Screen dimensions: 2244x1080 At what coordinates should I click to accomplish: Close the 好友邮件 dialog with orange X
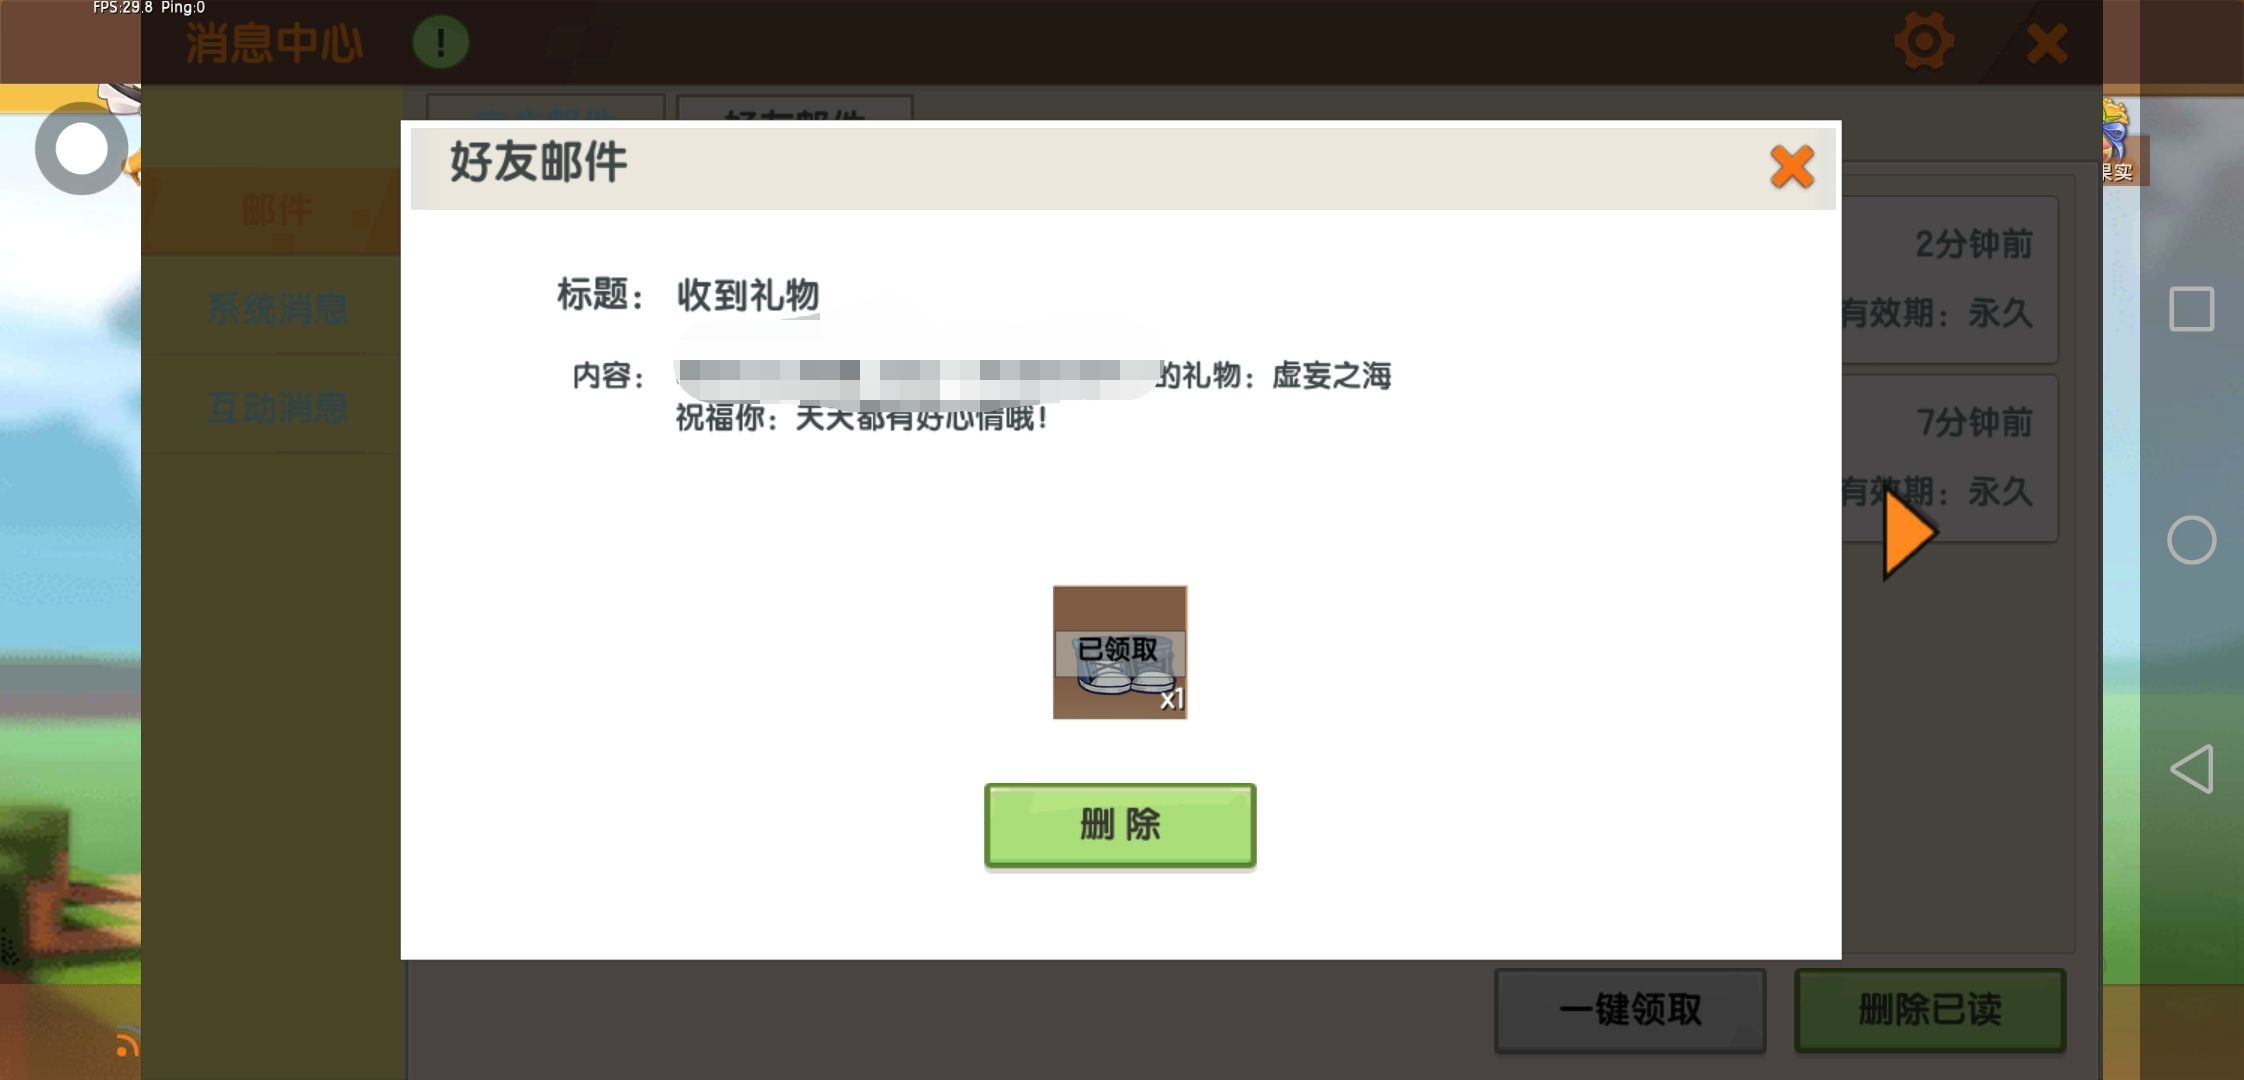tap(1791, 167)
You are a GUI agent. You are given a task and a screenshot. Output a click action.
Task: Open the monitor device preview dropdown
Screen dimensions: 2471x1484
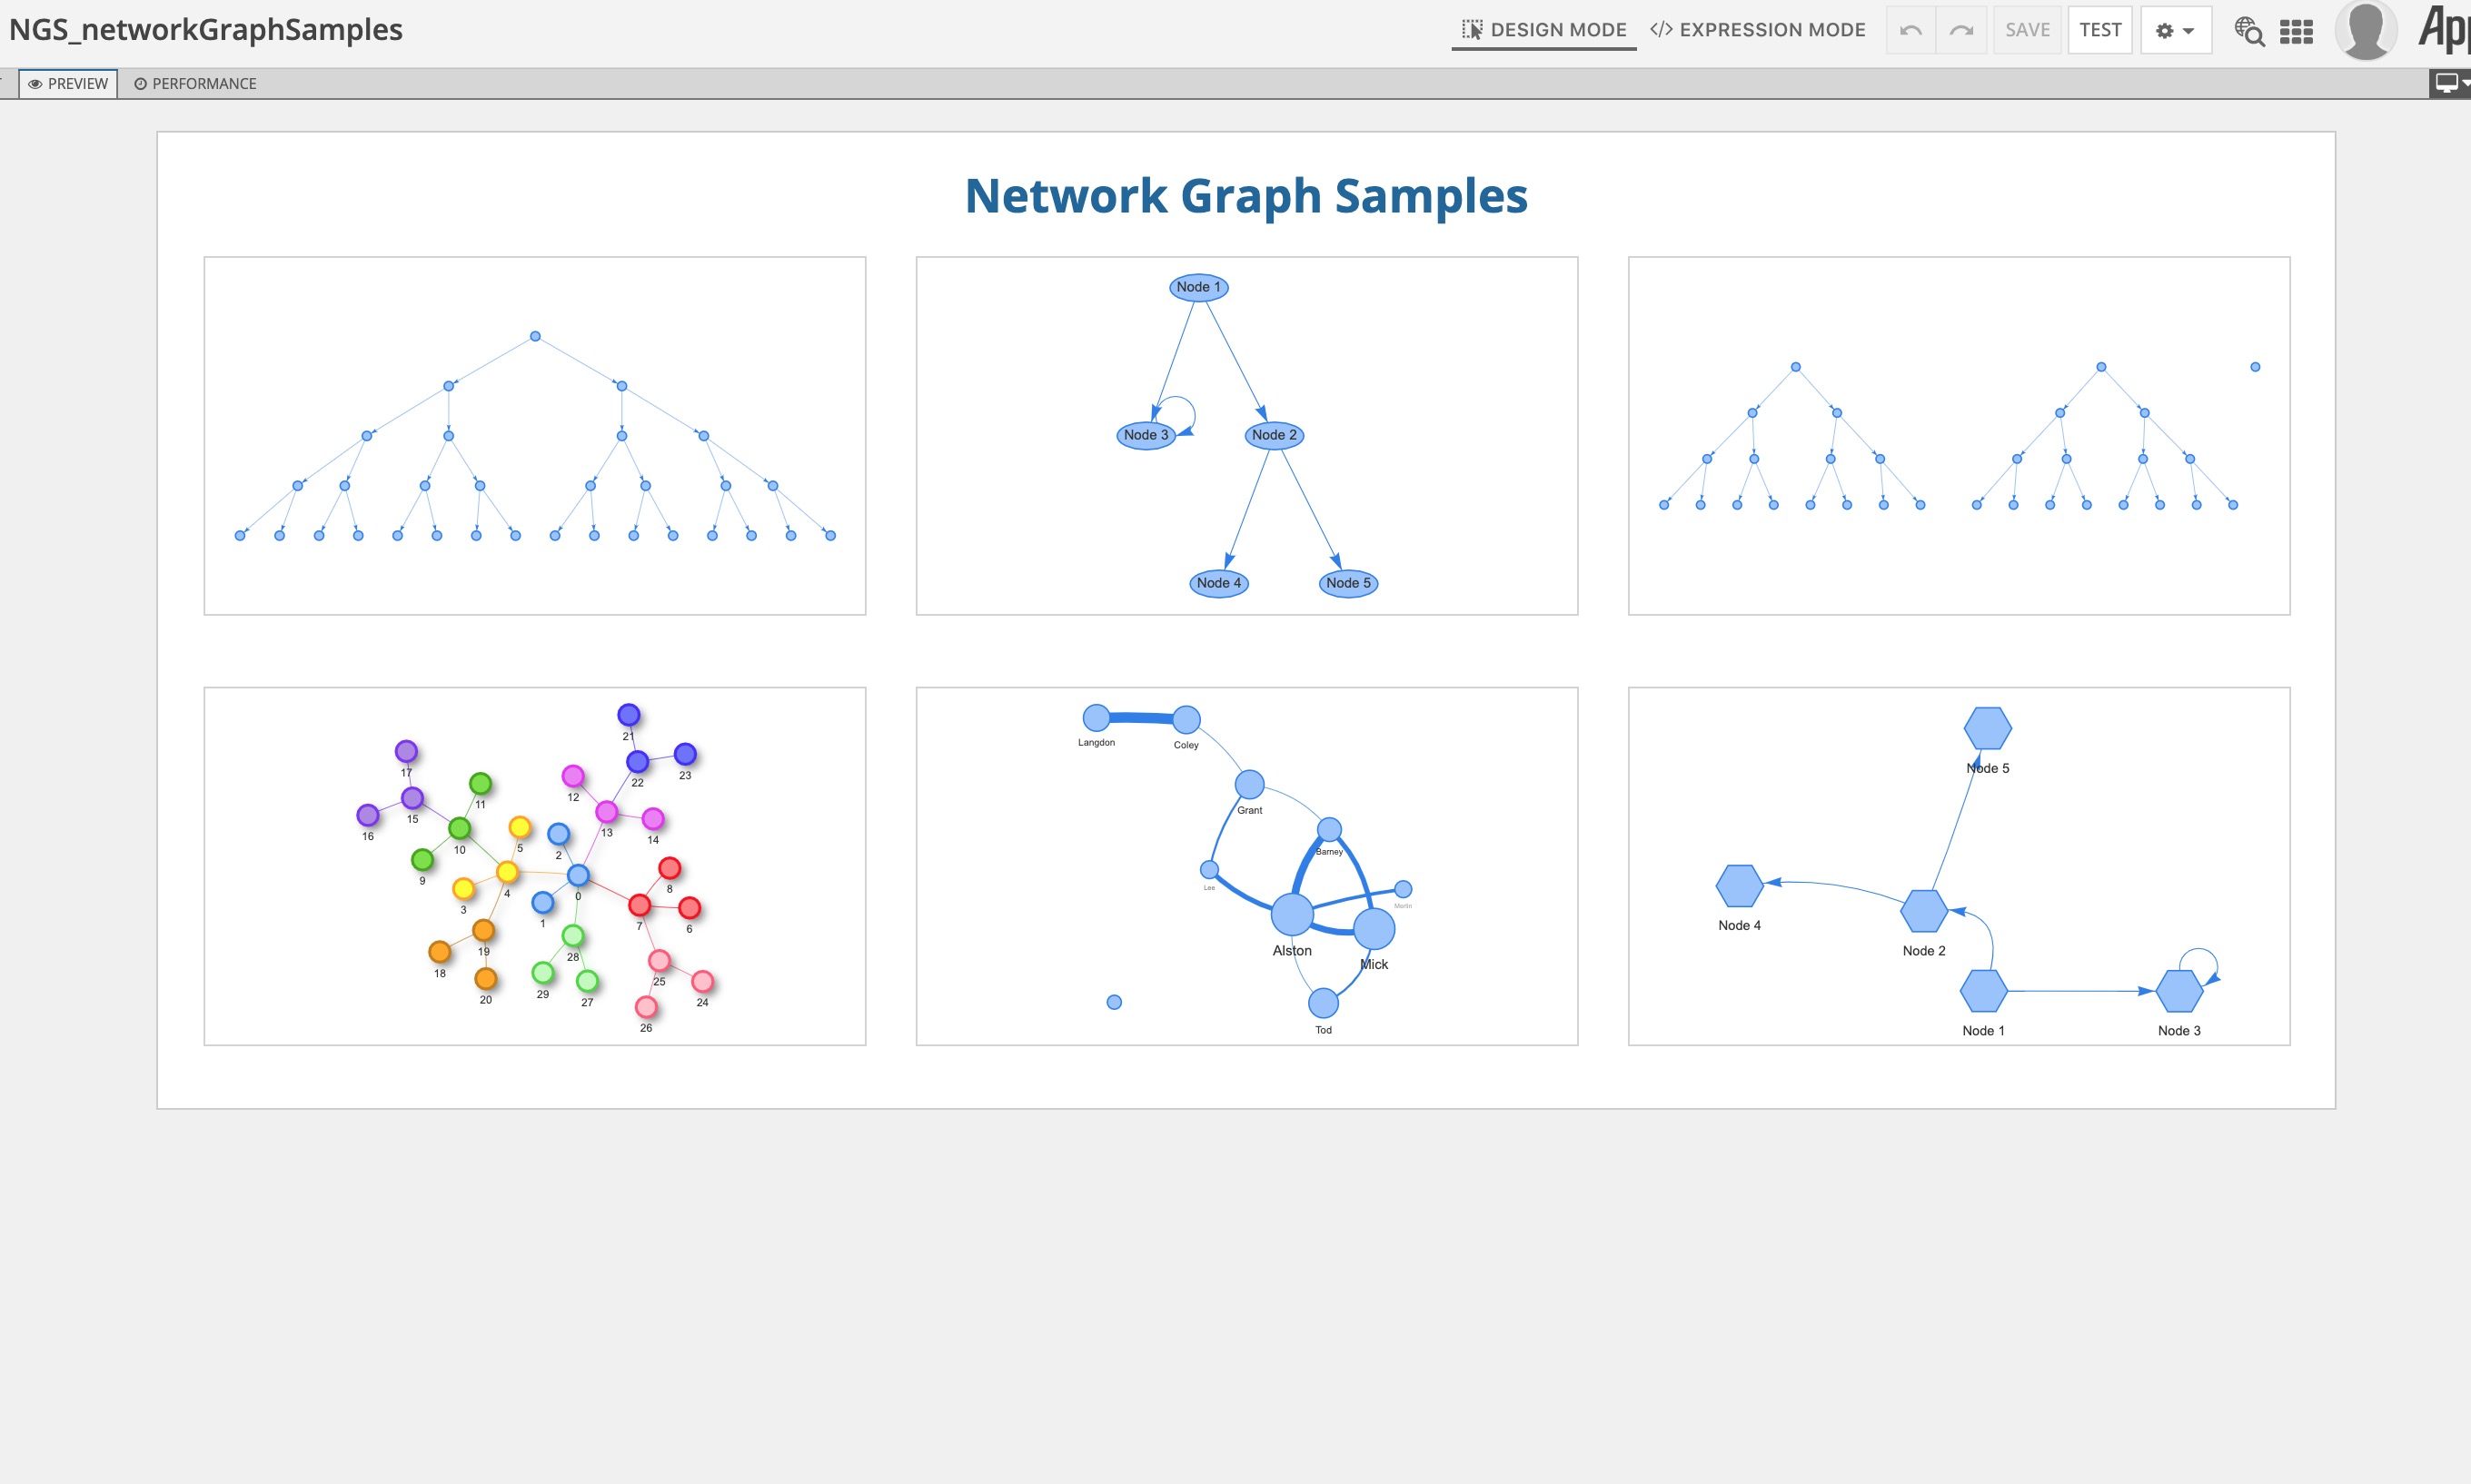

ASSIGNMENT:
Restate all entries above exactly, but not the images.

TASK SOLUTION:
Screen dimensions: 2244x1080 At what coordinates should I click to accomplish: Close the 好友邮件 dialog with orange X
tap(1791, 167)
You are a GUI agent. You are given a task and a screenshot. Output a click action.
Task: Open the monitor device preview dropdown
Screen dimensions: 2471x1484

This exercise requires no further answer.